Reproduce the listing exactly. Omit pictures.
(Beginning of Extracted information)
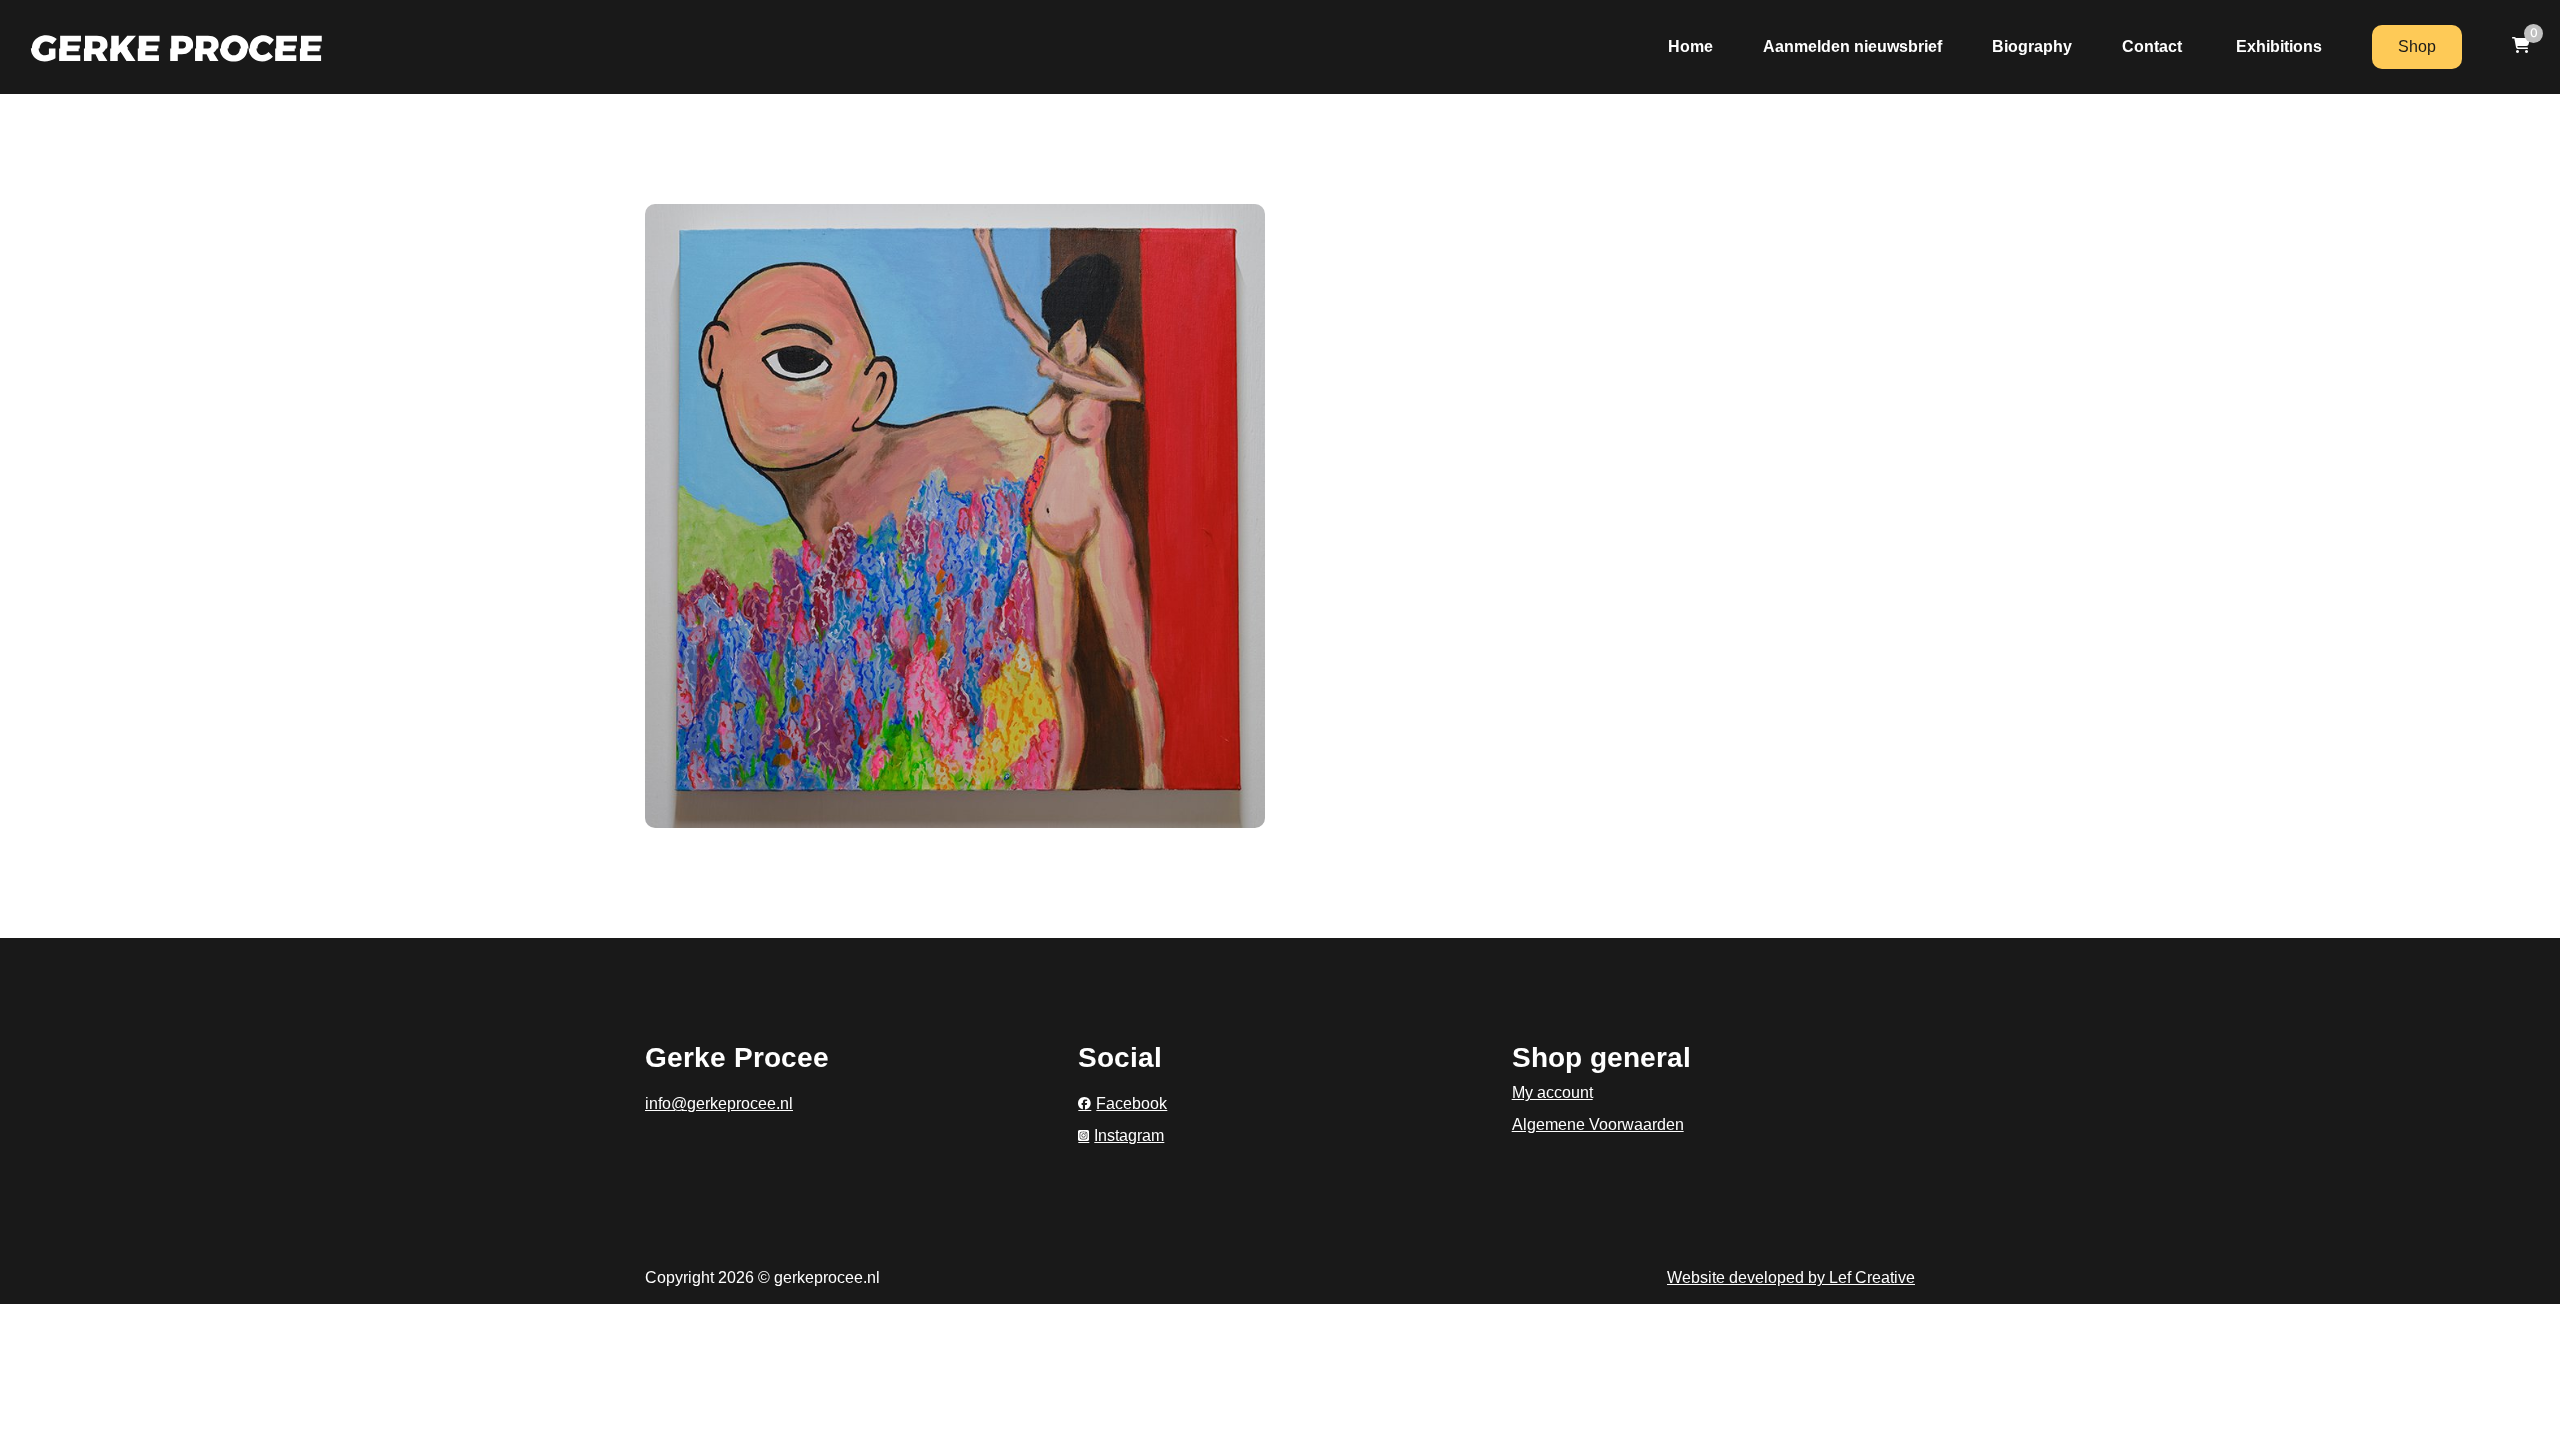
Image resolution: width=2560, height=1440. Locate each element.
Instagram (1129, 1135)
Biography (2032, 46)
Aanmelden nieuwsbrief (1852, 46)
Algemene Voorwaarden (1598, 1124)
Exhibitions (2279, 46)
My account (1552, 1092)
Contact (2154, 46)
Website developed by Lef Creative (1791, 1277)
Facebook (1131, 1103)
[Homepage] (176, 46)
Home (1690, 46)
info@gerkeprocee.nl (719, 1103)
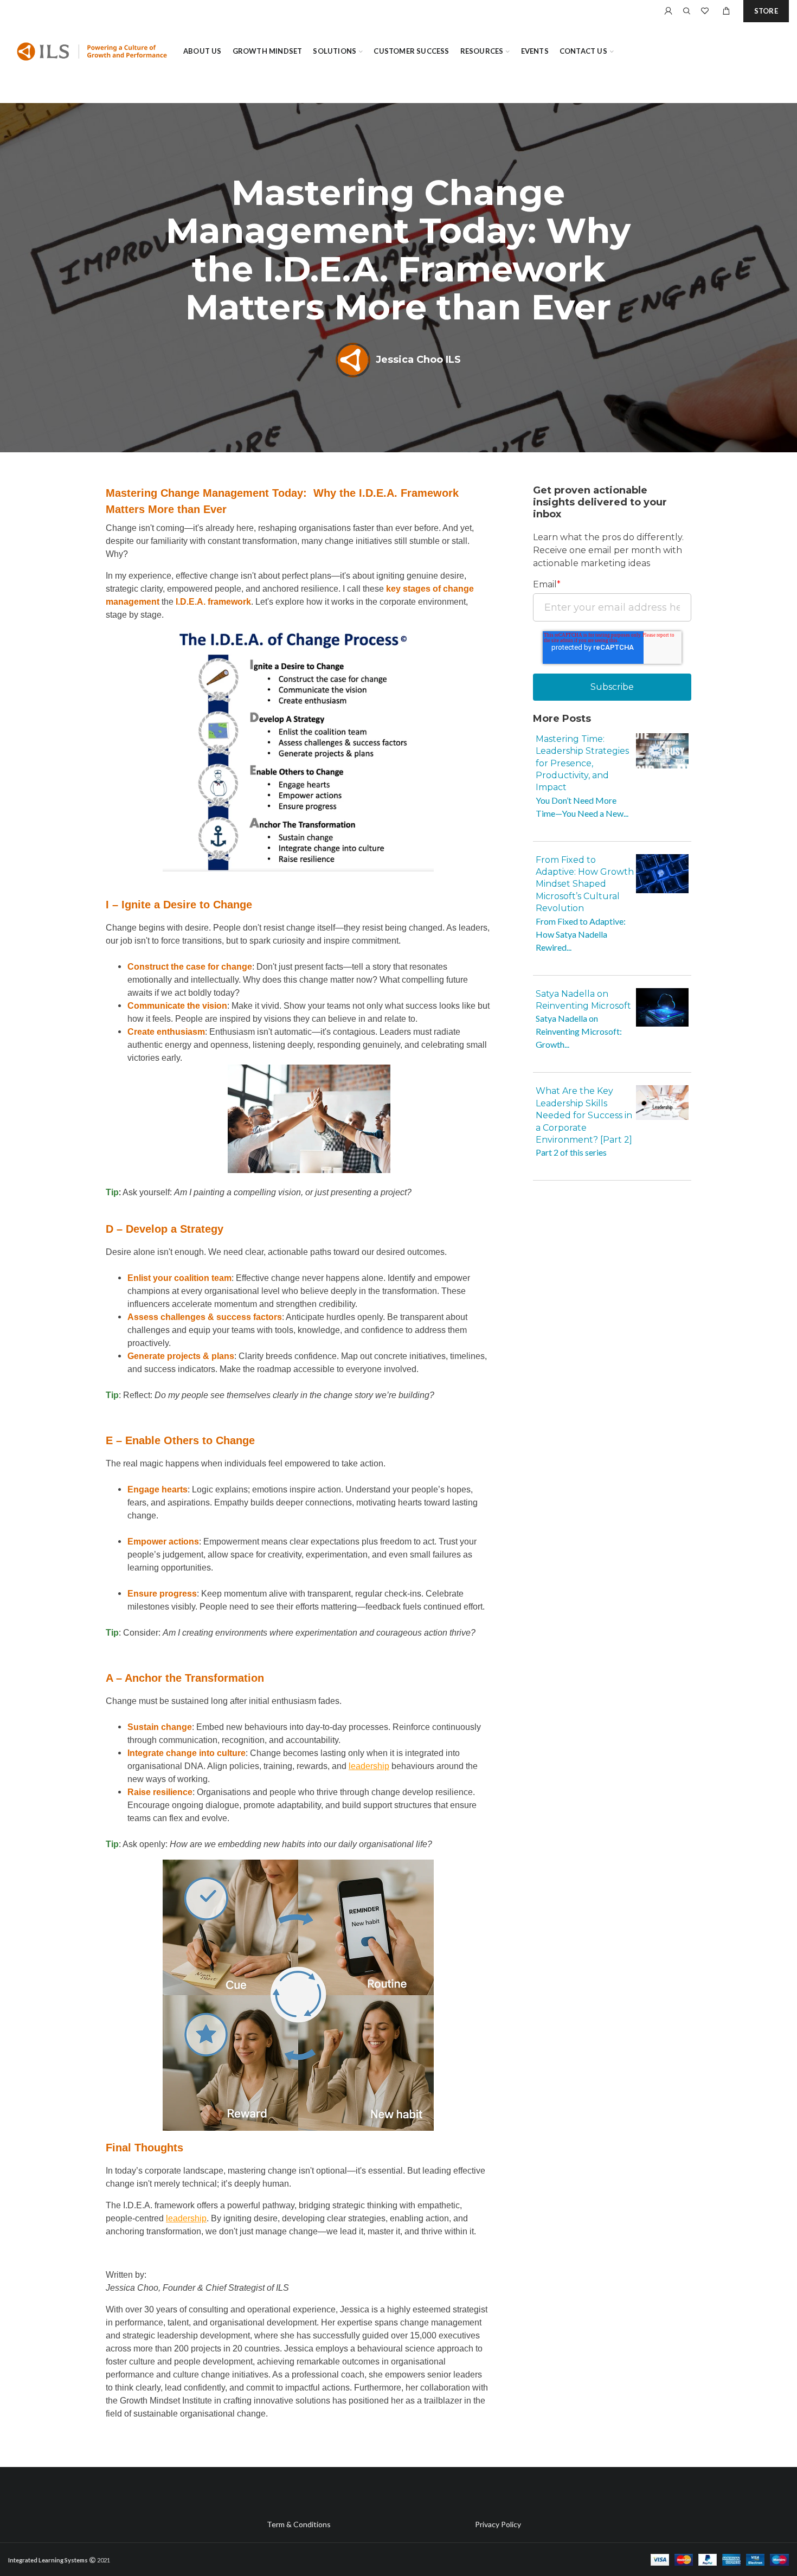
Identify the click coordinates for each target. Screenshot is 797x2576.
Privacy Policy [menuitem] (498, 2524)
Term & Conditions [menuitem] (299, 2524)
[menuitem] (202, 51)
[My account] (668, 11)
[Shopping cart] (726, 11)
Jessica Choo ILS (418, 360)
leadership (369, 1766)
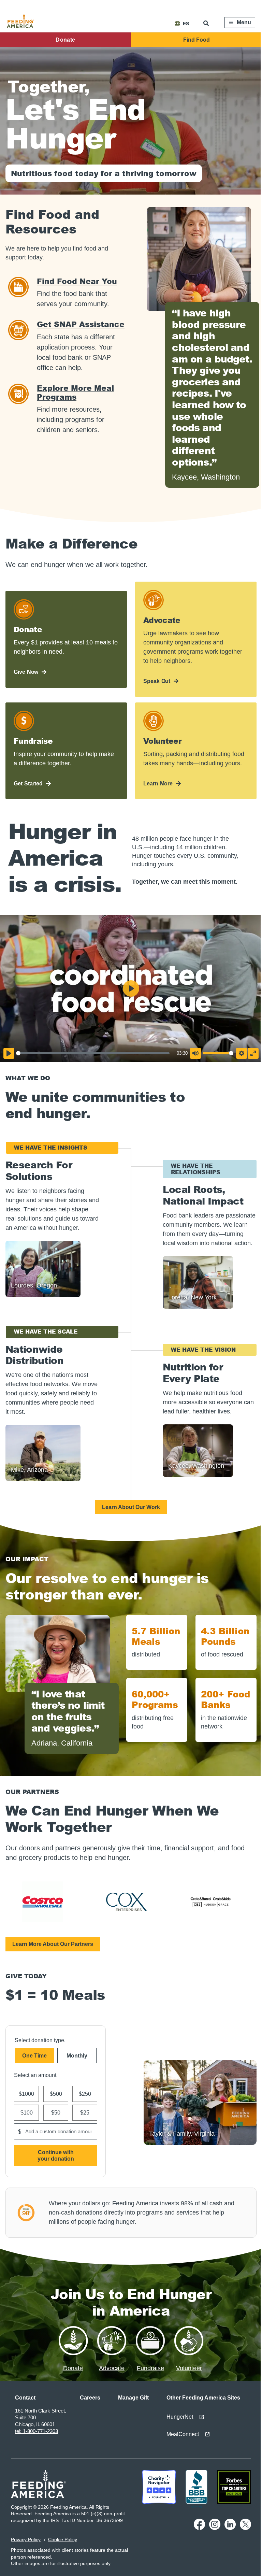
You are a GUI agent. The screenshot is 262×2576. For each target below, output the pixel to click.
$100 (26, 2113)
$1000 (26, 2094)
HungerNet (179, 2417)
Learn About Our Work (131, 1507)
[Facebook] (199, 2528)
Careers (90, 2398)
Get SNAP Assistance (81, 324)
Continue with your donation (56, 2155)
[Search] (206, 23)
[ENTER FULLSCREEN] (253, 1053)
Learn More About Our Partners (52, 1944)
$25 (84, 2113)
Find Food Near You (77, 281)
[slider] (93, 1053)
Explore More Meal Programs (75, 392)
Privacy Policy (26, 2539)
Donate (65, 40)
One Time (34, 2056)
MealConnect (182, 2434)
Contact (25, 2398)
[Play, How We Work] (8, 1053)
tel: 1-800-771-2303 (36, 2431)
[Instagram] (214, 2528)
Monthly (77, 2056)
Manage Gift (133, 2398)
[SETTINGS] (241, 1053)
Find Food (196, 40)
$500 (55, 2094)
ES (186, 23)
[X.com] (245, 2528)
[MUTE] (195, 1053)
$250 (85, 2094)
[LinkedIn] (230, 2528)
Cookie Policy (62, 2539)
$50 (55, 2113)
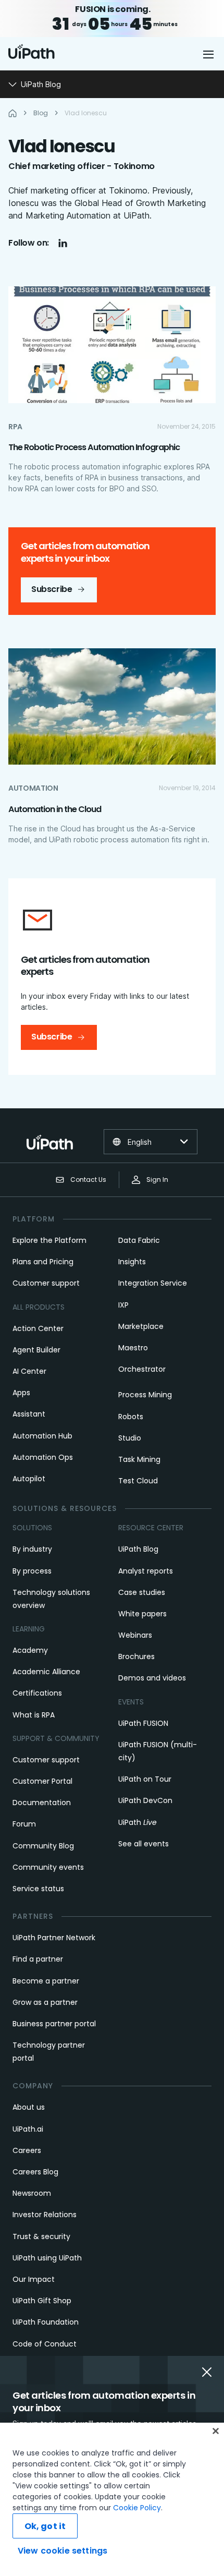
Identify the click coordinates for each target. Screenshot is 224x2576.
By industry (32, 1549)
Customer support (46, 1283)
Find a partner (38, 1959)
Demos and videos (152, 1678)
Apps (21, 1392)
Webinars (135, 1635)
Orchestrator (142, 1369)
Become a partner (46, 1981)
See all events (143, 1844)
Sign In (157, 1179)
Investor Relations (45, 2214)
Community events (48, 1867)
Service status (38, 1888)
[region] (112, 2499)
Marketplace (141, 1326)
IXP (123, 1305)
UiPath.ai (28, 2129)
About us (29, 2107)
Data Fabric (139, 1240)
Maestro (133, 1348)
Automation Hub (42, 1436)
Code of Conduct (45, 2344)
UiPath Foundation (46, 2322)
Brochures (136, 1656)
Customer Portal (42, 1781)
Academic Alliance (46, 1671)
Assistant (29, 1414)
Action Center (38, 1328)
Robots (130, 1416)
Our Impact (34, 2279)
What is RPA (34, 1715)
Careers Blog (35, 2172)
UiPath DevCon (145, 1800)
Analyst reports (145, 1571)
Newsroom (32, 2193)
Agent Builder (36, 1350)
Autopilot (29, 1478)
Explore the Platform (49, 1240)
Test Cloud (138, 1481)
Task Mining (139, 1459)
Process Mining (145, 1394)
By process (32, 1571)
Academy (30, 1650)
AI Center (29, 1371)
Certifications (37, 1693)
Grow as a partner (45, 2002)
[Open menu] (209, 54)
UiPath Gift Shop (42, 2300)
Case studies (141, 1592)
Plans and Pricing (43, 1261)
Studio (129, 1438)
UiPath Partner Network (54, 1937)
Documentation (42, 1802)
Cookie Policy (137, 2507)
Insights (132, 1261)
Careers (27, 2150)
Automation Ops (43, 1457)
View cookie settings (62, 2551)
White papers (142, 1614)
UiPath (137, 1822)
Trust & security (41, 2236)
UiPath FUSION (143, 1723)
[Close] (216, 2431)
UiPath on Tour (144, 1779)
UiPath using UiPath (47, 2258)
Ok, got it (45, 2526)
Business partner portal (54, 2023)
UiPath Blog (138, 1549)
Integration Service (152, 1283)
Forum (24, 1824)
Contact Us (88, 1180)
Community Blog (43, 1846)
(End of Extracted information)
* Solution to the problem:
Image resolution: width=2560, height=1440. Locate each element.
Instagram (1129, 1135)
Biography (2032, 46)
Aanmelden nieuwsbrief (1852, 46)
Algemene Voorwaarden (1598, 1124)
Exhibitions (2279, 46)
My account (1552, 1092)
Contact (2154, 46)
Website developed by Lef Creative (1791, 1277)
Facebook (1131, 1103)
[Homepage] (176, 46)
Home (1690, 46)
info@gerkeprocee.nl (719, 1103)
Identify the click coordinates for each target. Screenshot is 797x2576.
Privacy Policy [menuitem] (498, 2524)
Term & Conditions [menuitem] (299, 2524)
[menuitem] (202, 51)
[My account] (668, 11)
[Shopping cart] (726, 11)
Jessica Choo ILS (418, 360)
leadership (369, 1766)
You are a GUI agent. The screenshot is 262×2576. For each target below, output the pixel to click.
$100 (26, 2113)
$1000 (26, 2094)
HungerNet (179, 2417)
Learn About Our Work (131, 1507)
[Facebook] (199, 2528)
Careers (90, 2398)
Get SNAP Assistance (81, 324)
Continue with your donation (56, 2155)
[Search] (206, 23)
[ENTER FULLSCREEN] (253, 1053)
Learn More About Our Partners (52, 1944)
$25 (84, 2113)
Find Food Near You (77, 281)
[slider] (93, 1053)
Explore More Meal Programs (75, 392)
Privacy Policy (26, 2539)
Donate (65, 40)
One Time (34, 2056)
MealConnect (182, 2434)
Contact (25, 2398)
[Play, How We Work] (8, 1053)
tel: 1-800-771-2303 (36, 2431)
[Instagram] (214, 2528)
Monthly (77, 2056)
Manage Gift (133, 2398)
[SETTINGS] (241, 1053)
Find Food (196, 40)
$500 (55, 2094)
ES (186, 23)
[X.com] (245, 2528)
[MUTE] (195, 1053)
$250 (85, 2094)
[LinkedIn] (230, 2528)
Cookie Policy (62, 2539)
$50 (55, 2113)
Identify the click coordinates for each target. Screenshot is 224x2576.
By industry (32, 1549)
Customer support (46, 1283)
Find a partner (38, 1959)
Demos and videos (152, 1678)
Apps (21, 1392)
Webinars (135, 1635)
Orchestrator (142, 1369)
Become a partner (46, 1981)
See all events (143, 1844)
Sign In (157, 1179)
Investor Relations (45, 2214)
Community events (48, 1867)
Service status (38, 1888)
[region] (112, 2499)
Marketplace (141, 1326)
IXP (123, 1305)
UiPath.ai (28, 2129)
About us (29, 2107)
Data Fabric (139, 1240)
Maestro (133, 1348)
Automation Hub (42, 1436)
Code of Conduct (45, 2344)
UiPath Foundation (46, 2322)
Brochures (136, 1656)
Customer Portal (42, 1781)
Academic Alliance (46, 1671)
Assistant (29, 1414)
Action Center (38, 1328)
Robots (130, 1416)
Our Impact (34, 2279)
What is RPA (34, 1715)
Careers Blog (35, 2172)
UiPath DevCon (145, 1800)
Analyst reports (145, 1571)
Newsroom (32, 2193)
Agent Builder (36, 1350)
Autopilot (29, 1478)
Explore the Platform (49, 1240)
Test Cloud (138, 1481)
Task Mining (139, 1459)
Process Mining (145, 1394)
By process (32, 1571)
Academy (30, 1650)
AI Center (29, 1371)
Certifications (37, 1693)
Grow as a partner (45, 2002)
[Open menu] (209, 54)
UiPath Gift Shop (42, 2300)
Case studies (141, 1592)
Plans and Pricing (43, 1261)
Studio (129, 1438)
UiPath Partner Network (54, 1937)
Documentation (42, 1802)
Cookie Policy (137, 2507)
Insights (132, 1261)
Careers (27, 2150)
Automation Ops (43, 1457)
View cookie settings (62, 2551)
White papers (142, 1614)
UiPath (137, 1822)
Trust & security (41, 2236)
UiPath FUSION (143, 1723)
[Close] (216, 2431)
UiPath on Tour (144, 1779)
UiPath using UiPath (47, 2258)
Ok, got it (45, 2526)
Business partner portal (54, 2023)
UiPath Blog (138, 1549)
Integration Service (152, 1283)
Forum (24, 1824)
Contact Us (88, 1180)
Community Blog (43, 1846)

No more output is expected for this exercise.